Airway management is challenging in patients with DNSI. Usual causes of airway compromise are laryngeal edema and pushing of the tongue upwards and backwards, especially in Ludwig’s angina. In our study, tracheotomy was performed in 5.26% of cases, which is consistent with the study by Eftekharian et al. (20), in which tracheotomy was required in 8.8% cases. A tracheal intubation with rigid laryngoscopy may be difficult in these patients due to the possibility of distortion in the airway anatomy, tissue rigidity, and a limited access to the mouth. Thus, the tracheotomy must always be considered whenever there is respiratory difficulty. Sometimes attempting intubations can worsen an already damaged airway (29).

Conclusion

DNSI remains a common and challenging disease for clinicians, and should be treated on emergency basis. It is also very important to give special attention to high-risk groups such as diabetics, the elderly, and patients with underlying systemic diseases as the condition may progress to life-threatening complications. Early diagnosis and treatment is essential. Thus, all patients should be initiated on treatment with empirical intravenous antibiotic therapy, which should be updated later according to the culture and sensitivity report.
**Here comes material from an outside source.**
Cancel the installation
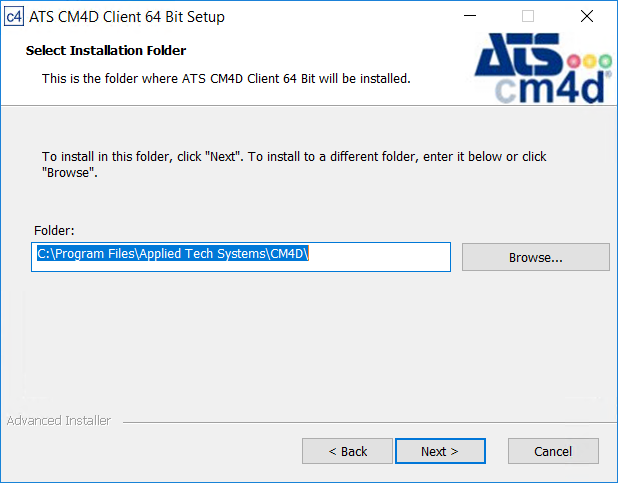This screenshot has height=483, width=618. pyautogui.click(x=553, y=451)
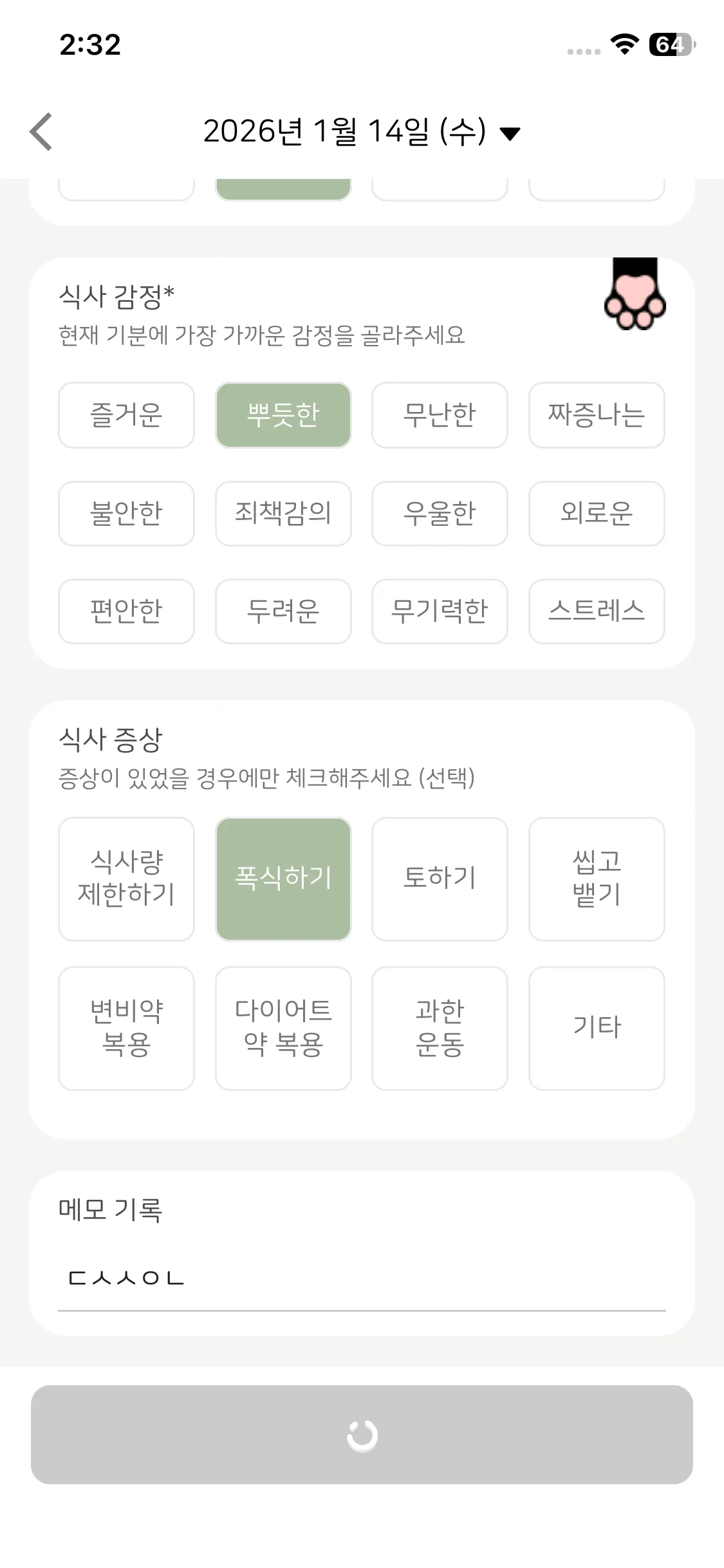
Task: Tap the back arrow icon
Action: (41, 132)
All patients with a significant abscess on the CT scan require surgical intervention. Tracheotomy should be considered if airway protection is needed. In developing countries, lack of adequate nutrition, poor oral hygiene, tobacco chewing, smoking and beetle nut chewing has led to an increased prevalence of dental and periodontal diseases. In our study, odontogenic infections were the most common etiology for DNSI. Therefore, prevention of DNSI can be achieved by making the population aware of dental and oral hygiene and encouraging regular check-ups for dental infections.